Tuesday, October 26, 2021

Pension Fund Debate

MF Trustee Calls out Core at CTPF Board Meeting on Fossil Fuels

By Jim Vail


CTPF Trustee Phil Weiss

When Chicago Teachers Pension Fund Trustee Jim Cavallaro made a motion at the October 21st board meeting for the pension fund to divest from the fossil fuel industry, there was push back.

Cavallaro on his last day serving as a pension fund trustee made the motion that was similar to the resolution the Chicago Teachers Union delegates passed the previous month at the House of Delegates meeting.

CTPF President Jeffery Blackwell then suggested that the resolution be sent to the Investment Committee to be further studied. Resolutions and bills that political leaders consider unfriendly are sent to committees to die or get watered down.

But CTPF Financial Secretary Jacqueline Price-Ward quickly seconded the motion that her party Core considers one of their five top reasons to vote for their teacher candidates in the pension board election that ends Nov. 5 - "Working to divest from the harmful fossil fuel industry."

Cavallaro said the CTPF should engage with a consultant to review its investment portfolio in the fossil fuel industry and then recommend to divest and support investments in renewable energy sources that are considered more environmentally friendly.

"I think it's something on a lot of members minds," Cavallaro said. "It's on a lot of younger members minds. It's not something out of the norm."

He added that the New York teachers pension fund has committed to divest from the fossil fuel industry and Illinois Governor JB Pritzker has pledged to move away from supporting the fossil fuel industry. He said it would also support many minority communities who are affected on the SW Side of the city where factories pollution has led to chronic illnesses in the children.

However, another pension trustee said that to compare the NY Teachers Pension Fund to Chicago is ridiculous. The NY pension fund is the best funded public pension plan in the nation at 97 percent funded ratio whereas the Chicago teachers pension is funded at less than 45 percent.

Retired teacher pension trustee Mary Sharon Reilly who is up for re-election as a Core candidate said everyone agrees we should divest from the industry, but "it's not overnight."

The new CTPF Director Carlton Lenoir said he agreed that the issue had to be further studied and benchmarks looked at to see how divesting will affect the fund's bottom line.

Members First Trustee Phil Weiss said this was a "Core issue" and that it should be looked at in the investment committee. 

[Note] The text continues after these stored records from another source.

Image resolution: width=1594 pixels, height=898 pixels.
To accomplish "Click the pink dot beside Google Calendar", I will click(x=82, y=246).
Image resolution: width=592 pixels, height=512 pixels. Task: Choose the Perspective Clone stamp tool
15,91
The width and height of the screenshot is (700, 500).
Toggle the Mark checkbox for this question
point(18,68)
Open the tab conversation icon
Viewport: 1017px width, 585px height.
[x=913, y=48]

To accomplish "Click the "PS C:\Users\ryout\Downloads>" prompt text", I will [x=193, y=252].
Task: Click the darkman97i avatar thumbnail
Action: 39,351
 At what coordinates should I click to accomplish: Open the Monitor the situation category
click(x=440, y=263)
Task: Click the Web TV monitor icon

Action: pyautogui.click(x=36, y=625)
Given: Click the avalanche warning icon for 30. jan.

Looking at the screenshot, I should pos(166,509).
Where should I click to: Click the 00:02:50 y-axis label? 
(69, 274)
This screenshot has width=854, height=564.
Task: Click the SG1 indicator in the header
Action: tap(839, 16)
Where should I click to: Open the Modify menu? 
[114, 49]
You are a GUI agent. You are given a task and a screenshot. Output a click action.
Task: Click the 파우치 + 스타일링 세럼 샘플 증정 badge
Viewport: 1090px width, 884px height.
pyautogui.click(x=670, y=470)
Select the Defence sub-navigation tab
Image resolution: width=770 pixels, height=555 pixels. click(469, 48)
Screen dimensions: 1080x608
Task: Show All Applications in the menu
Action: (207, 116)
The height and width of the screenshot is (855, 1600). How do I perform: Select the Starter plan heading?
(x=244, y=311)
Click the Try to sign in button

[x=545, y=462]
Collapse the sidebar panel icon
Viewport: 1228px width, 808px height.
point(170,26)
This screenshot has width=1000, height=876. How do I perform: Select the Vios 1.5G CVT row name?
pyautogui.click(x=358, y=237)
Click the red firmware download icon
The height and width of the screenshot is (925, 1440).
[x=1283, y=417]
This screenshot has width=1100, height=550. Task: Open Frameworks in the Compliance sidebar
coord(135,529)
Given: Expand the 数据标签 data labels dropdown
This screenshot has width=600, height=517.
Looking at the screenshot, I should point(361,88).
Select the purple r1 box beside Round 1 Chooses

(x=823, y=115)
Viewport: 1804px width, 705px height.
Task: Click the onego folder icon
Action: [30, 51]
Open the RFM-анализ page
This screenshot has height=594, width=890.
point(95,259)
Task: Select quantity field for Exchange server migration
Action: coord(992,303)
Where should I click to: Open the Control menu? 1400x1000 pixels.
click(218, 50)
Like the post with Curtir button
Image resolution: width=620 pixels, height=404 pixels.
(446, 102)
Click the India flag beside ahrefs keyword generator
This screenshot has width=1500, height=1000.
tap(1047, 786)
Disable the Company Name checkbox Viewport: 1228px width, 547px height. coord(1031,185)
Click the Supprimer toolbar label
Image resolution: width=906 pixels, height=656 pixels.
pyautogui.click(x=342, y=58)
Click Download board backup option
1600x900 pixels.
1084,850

Trustee Gervaise Clay, who like Cavallaro was at her last pension board meeting, said Weiss's comment was a "cheap shot and unnecessary."

Clay, who is a member of Core and was one of the trustees censured by the board that was led by Blackwell and Weiss, said the motion should be voted on because they have made motions in the past that did not have to be sent to a committee.

The CTPF Counsel Joe Burns then stepped in and suggested that the board vote on a friendly alternative measure that recommends that the pension board formalize a commitment to study divesting in a way that is practical and prudent and report back to the board. 

Cavallaro agreed with the suggested change.

"I have never heard this board address this issue," Cavallaro said. "I never saw a report to see it's something we're looking at."

Retired Trustee Maria Rodriguez who is also up for re-election and was a target of the board's censure said she "was embarrassed" that Weiss would call out another caucus at the board meeting.

"I wish the caucus wouldn't target me," Weiss said at the board meeting. "I saw their emails. They are negative emails."

After Price-Ward told Weiss it should have been addressed at the fund's Investment Committee, Weiss then asked Price-Ward why she didn't bring this issue up under new business during the last investment committee meeting before the CTU held a public forum on divesting from fossil fuels. Ward told him that the issue was not yet brought up.

"I don't buy that," Weiss said.

Core appears to be split on divesting from fossil fuels despite their election rhetoric. While Price-Ward and Cavallaro were in favor of the original motion, Blackwell and Reilly were both against it.

The final vote passed on the amended motion for the Chicago Teachers' Pension Fund be committed to ask an investment consultant and its staff to study divestiture in a prudent manner and then make a report to the board.

Clay voted against the motion and Weiss abstained, while the rest of the trustees voted in favor of the motion.

"I have no problem studying it," Weiss told Second City Teachers. "I abstained because I feel the investment committee is the appropriate place to do that."